Background for High Performance
Astronomical Data Processing
Astronomical Data Reduction
The aperture synthesis technique makes it possible to
achieve high resolution without having to build radio
telescopes tens of kilometers in diameter. An array of a
large number of antennas all interconnected as
interferometers measures simultaneously a large number of
spatial frequency Fourier components; the radio image (with
an angular resolution determined by the separation of the
individual antennas) is then formed in a digital computer by
Fourier transformation of the observed visibilities. Because
the images produced by a synthesis array are formed in a
digital computer by Fourier transformation of the observed
visibilities, the computer system is an integral part of the
synthesis array telescope - its image-forming element. The
computational requirements are not driven solely by the
single FFT of the observed visibilities required to produce
an image, but by algorithms developed to overcome two
factors which greatly degrade performance. Sparse sampling
of the aperture plane results in strong sidelobes
(i.e., large spurious responses away from the principal
maximum); this instrumental signature may be removed by
computationally intensive non-linear deconvolution
techniques. Time varying systematic errors due to
instrumental and atmospheric instabilities also degrade
image quality; a powerful but computationally intensive
method called self-calibration of correcting for rapid
atmospheric and instrumental distortions has been developed.

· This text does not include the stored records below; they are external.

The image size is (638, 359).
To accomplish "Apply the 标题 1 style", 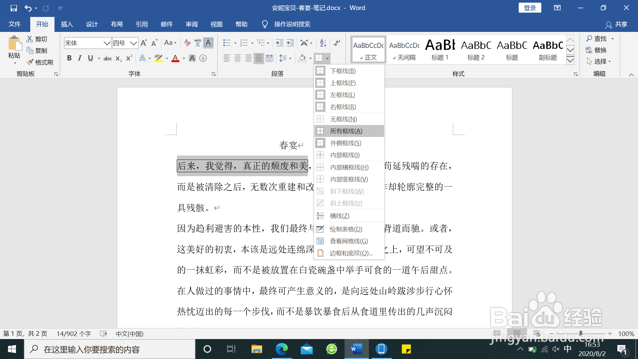I will (440, 49).
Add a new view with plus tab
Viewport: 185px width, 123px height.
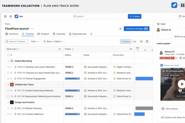pyautogui.click(x=91, y=34)
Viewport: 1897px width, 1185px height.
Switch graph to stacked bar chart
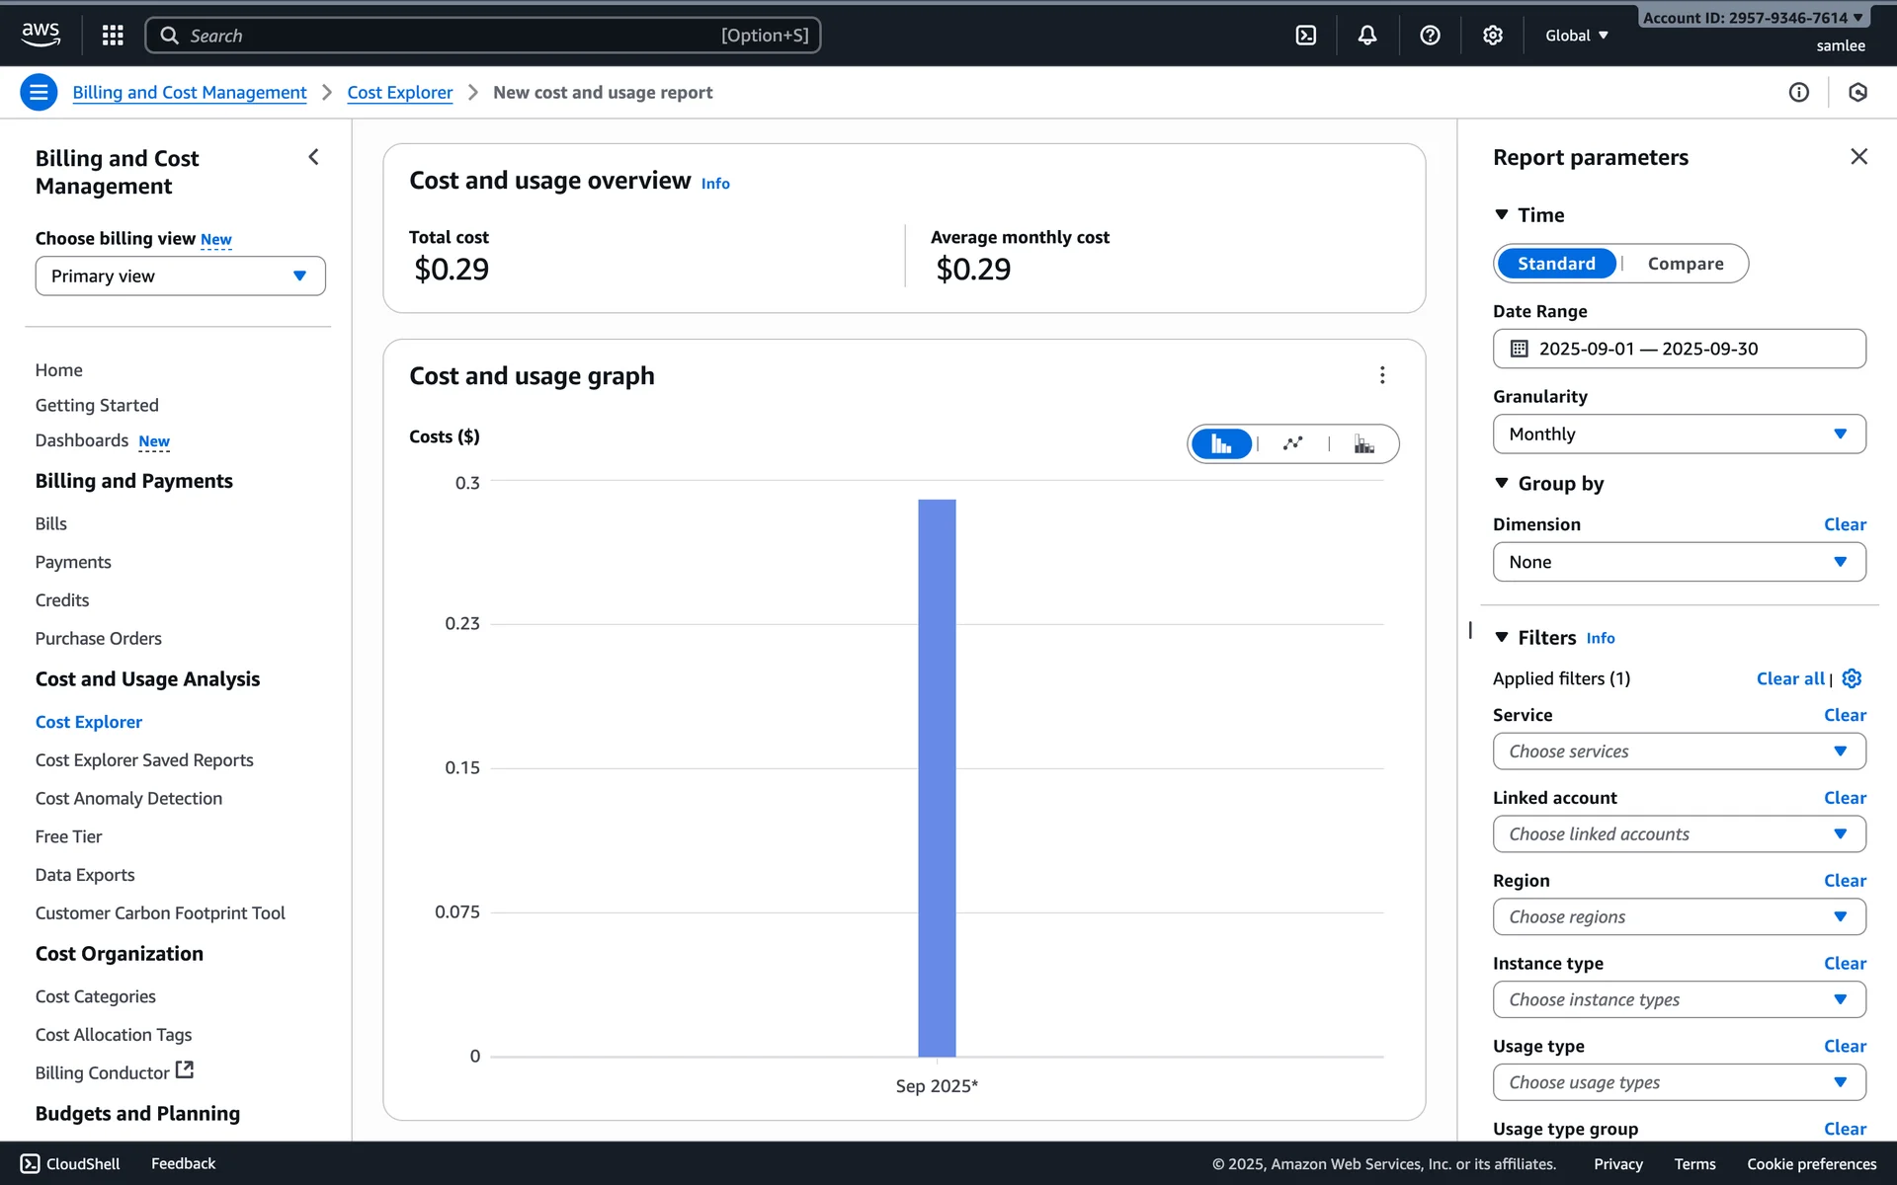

Together, deconvolution and self-calibration techniques can
provide several orders of magnitude improvement in the
fidelity of images produced by radio synthesis arrays.
Many of the most computationally intensive observations
are spectral line observations, where hundreds or thousands
of images of the same region are to be obtained
simultaneously, each at a slightly shifted frequency.
Because each of these images may be treated as independent
from the others, this is a completely parallelizable
problem. The solution is simply to have each of the
available processors handle the image construction for one
of the spectral line channels. If the number of processors
is less than the number of channels, a scheduling system can
keep processors supplied with new data until all spectral
channels have been processed. The separate results can then
be combined into a single data cube for visualization and
analysis.
IMAGER: A Prototype Spectral Line Imaging System
The first step of the high performance Astronomical
Image Processing was to develop a prototype system
within the radio synthesis array software system SDE (Software
Development Environment). The SDE code was implemented in
a parallel fashion with the IMAGER package.
IMAGER
documentation (PostScript,
169 kB) is available. Code for gridding observed
visibility data, Fourier transforming the data into the
image plane, and performing a non-linear deconvolution
has been implemented.
The IMAGER package uses the miriad user interface to
the available tasks which are set up as a pipeline.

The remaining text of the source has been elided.